Stated exercise:
Write out everything in the records below, from the very first line down through the line containing "Click the trash", with both of those lines included and every character left unchanged.

Input:
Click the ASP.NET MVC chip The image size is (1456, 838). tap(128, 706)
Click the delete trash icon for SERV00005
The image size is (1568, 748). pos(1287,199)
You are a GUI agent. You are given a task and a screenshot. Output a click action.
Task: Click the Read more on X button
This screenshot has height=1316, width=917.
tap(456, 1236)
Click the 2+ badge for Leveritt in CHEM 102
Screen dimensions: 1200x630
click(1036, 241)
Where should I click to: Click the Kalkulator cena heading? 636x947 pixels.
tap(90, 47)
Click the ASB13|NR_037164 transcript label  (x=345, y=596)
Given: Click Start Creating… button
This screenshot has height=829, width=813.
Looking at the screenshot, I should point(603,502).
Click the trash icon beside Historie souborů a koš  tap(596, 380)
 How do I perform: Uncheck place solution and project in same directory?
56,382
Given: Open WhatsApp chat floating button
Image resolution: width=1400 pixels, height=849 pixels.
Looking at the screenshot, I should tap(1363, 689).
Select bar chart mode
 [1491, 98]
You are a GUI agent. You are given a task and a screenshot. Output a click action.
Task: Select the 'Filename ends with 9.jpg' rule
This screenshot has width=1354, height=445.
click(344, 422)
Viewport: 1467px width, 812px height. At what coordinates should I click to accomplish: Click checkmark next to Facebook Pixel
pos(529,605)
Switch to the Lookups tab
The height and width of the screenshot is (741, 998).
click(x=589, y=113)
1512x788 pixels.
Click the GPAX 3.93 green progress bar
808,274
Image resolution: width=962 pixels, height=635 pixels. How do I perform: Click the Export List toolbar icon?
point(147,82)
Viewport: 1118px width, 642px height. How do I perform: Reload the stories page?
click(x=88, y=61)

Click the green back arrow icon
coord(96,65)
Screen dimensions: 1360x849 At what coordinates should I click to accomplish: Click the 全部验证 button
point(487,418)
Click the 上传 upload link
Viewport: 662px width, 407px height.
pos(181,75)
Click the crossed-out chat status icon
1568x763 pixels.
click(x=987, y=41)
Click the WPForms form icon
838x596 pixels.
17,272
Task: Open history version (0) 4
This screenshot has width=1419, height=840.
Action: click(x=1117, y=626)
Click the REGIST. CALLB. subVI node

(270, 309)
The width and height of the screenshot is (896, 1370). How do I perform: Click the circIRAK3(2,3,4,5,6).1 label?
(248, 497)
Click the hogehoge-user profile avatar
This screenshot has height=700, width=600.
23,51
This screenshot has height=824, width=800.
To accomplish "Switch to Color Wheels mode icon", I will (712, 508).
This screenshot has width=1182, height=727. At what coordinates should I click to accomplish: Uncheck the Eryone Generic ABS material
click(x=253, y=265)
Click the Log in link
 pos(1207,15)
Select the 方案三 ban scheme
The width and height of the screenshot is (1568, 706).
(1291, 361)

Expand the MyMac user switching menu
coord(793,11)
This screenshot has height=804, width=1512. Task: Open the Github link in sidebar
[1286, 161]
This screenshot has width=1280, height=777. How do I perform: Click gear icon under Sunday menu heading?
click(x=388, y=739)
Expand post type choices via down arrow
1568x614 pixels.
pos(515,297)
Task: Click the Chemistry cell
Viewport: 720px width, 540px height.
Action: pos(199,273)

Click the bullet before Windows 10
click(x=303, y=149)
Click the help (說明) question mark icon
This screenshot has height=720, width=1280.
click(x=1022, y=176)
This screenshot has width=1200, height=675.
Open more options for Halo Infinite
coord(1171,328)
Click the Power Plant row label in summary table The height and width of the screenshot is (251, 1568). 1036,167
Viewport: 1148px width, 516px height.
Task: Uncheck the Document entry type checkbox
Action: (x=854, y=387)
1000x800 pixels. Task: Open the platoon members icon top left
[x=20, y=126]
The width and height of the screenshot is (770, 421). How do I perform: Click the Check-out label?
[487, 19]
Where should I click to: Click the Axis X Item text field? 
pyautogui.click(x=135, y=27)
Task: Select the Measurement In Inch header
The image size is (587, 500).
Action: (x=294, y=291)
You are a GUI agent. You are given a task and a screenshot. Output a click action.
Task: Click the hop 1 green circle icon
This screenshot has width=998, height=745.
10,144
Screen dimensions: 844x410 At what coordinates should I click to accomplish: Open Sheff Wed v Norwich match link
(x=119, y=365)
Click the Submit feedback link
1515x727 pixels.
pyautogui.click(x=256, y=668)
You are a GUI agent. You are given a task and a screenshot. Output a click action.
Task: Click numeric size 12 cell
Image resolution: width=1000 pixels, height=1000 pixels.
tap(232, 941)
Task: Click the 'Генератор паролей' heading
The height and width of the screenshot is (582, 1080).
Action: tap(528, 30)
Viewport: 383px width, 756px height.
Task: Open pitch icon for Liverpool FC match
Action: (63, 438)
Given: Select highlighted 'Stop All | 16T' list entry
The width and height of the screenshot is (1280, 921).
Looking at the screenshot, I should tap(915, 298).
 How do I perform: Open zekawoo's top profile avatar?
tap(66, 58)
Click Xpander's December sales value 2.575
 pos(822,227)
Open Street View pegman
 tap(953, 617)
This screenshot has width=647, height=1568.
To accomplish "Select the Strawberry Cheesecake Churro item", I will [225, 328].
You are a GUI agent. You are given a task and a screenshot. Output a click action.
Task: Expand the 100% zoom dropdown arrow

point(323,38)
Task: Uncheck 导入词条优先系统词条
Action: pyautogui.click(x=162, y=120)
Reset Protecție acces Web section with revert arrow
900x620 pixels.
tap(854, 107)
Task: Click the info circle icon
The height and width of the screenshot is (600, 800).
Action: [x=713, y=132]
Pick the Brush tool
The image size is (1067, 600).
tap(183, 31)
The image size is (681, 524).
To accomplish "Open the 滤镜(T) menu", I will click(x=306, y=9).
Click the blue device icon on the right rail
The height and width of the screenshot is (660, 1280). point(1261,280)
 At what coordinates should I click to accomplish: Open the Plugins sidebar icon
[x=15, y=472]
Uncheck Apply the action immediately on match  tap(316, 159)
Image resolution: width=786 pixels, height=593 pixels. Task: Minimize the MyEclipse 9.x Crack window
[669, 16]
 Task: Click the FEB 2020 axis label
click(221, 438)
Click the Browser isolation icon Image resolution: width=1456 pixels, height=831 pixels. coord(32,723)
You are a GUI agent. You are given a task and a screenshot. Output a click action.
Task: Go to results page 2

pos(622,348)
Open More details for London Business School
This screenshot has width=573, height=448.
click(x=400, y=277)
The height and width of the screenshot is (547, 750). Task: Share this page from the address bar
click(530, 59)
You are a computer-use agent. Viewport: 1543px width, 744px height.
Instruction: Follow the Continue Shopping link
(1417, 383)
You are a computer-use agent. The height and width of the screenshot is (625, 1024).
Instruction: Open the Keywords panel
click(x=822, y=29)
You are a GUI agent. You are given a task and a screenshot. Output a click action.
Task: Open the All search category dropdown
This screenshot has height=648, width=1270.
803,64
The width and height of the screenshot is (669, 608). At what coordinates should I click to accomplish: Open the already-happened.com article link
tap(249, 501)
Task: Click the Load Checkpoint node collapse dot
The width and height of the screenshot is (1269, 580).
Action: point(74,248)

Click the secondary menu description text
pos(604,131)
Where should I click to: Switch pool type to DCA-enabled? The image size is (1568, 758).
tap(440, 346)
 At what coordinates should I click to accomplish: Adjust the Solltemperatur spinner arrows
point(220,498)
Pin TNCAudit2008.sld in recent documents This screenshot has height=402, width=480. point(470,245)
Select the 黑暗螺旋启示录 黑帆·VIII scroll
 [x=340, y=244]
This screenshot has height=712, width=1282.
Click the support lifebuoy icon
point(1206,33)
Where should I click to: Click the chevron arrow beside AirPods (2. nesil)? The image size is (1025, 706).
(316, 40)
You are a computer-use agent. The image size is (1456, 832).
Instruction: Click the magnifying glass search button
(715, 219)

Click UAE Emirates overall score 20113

Task answer:
Click the ASP.NET MVC chip The image size is (1456, 838). tap(128, 706)
Click the delete trash icon for SERV00005
The image size is (1568, 748). pos(1287,199)
You are a GUI agent. You are given a task and a screenshot. Output a click action.
Task: Click the Read more on X button
This screenshot has height=1316, width=917.
tap(456, 1236)
Click the 2+ badge for Leveritt in CHEM 102
Screen dimensions: 1200x630
click(1036, 241)
Where should I click to: Click the Kalkulator cena heading? 636x947 pixels.
tap(90, 47)
Click the ASB13|NR_037164 transcript label  (x=345, y=596)
Given: Click Start Creating… button
This screenshot has height=829, width=813.
Looking at the screenshot, I should point(603,502).
Click the trash icon beside Historie souborů a koš  tap(596, 380)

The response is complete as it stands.